The worldfootballR library, as mentioned in the name, is specific to R, and the R code to obtain the data for Europe’s Top 5 Leagues, Liga Primeira, and Eredivisie, is in my GitHub Repository (Link at the end of the Article). However, let’s go over the functions in this library that are used to obtain the data.
For Europe’s Top 5 Leagues, the function ‘fb_big5_advanced_season_stats’ is used. Its description and usage are shown in the picture below.
For the Liga Primeira and the Eredivisie, we use 3 functions. The first one is ‘fb_league_urls’ and we use it to get the URL of the webpage of the league in a particular season from fbref. Its usage and description are given below.
Thereafter, we need to get the URLs to the web pages of each team that took part in that particular season for that particular league. For this, the function ‘fb_teams_urls’ is used and its description and usage are as follows.
And finally, to obtain the stats of the players of each team in that league in a given season, we use the ‘fb_team_player_stats’ function. Its description and usage are as follows.

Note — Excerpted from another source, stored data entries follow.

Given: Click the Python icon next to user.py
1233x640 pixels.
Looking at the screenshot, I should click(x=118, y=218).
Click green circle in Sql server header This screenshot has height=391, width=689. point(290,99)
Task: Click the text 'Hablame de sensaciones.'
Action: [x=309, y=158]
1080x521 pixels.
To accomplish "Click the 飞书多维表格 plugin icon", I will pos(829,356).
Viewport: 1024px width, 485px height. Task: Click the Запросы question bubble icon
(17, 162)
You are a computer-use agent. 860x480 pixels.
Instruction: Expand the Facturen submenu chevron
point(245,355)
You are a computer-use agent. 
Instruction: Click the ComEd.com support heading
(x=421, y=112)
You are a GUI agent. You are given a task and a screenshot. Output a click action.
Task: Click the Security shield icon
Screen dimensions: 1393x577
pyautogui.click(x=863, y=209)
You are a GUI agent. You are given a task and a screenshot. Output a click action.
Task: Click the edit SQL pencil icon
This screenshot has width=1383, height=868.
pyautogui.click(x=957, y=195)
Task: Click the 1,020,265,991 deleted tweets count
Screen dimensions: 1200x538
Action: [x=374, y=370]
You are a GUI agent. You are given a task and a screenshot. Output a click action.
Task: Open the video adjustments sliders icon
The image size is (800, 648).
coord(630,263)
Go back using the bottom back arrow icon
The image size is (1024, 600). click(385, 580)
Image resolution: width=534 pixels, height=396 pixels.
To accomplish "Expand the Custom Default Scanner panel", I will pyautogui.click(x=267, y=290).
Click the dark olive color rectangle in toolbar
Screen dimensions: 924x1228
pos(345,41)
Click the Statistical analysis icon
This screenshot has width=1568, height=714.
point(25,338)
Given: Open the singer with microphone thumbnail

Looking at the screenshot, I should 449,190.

The code for obtaining the stats can be found in my GitHub Repository as R-Markdown files. However, to give you a gist of what is happening — we scrape the stats for each category and for each player into dataframes, then perform inner joins to get a single dataframe with the stats of all the required categories, and finally we remove those players who are Goalkeepers as we are only concerned with Outfielders. We then save the final dataframe into a .CSV file that we can use later.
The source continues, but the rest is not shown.